**Available records:**
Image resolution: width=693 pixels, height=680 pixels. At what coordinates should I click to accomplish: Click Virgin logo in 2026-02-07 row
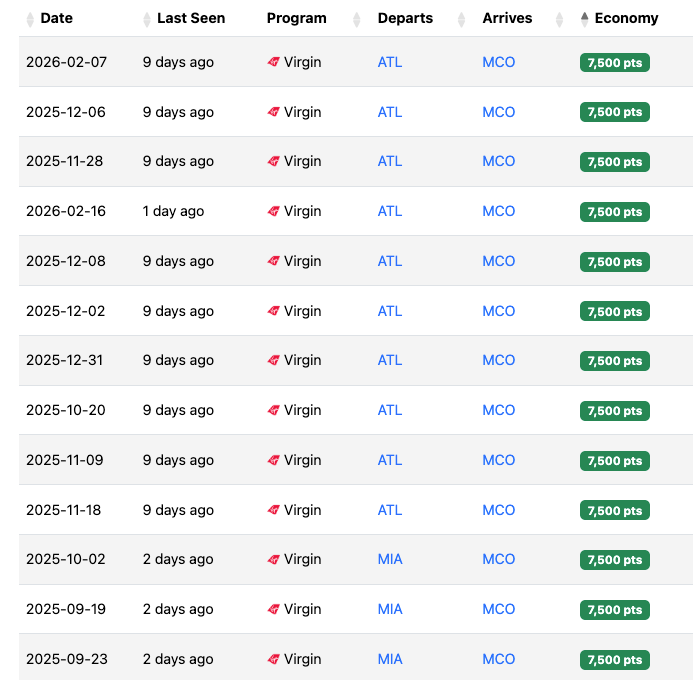[274, 62]
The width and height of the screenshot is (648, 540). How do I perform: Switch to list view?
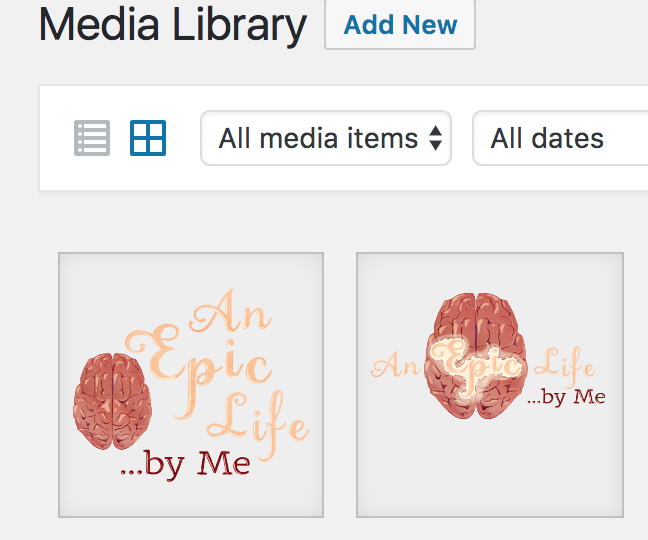click(92, 138)
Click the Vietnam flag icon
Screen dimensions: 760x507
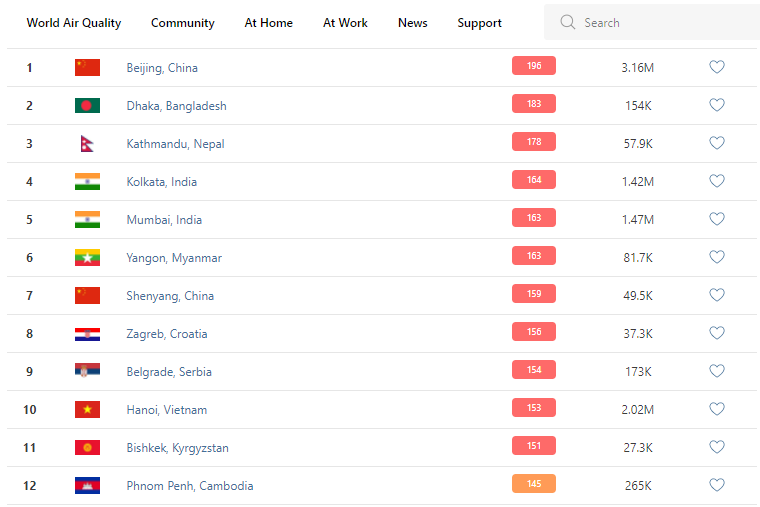tap(87, 410)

**What you need to do:** Copy each line above precisely, dropping the pictures.

**Result for this exercise:**
Image resolution: width=693 pixels, height=680 pixels. At what coordinates should I click to accomplish: Click Virgin logo in 2026-02-07 row
[274, 62]
The width and height of the screenshot is (648, 540). How do I perform: Switch to list view?
click(92, 138)
Click the Vietnam flag icon
Screen dimensions: 760x507
tap(87, 410)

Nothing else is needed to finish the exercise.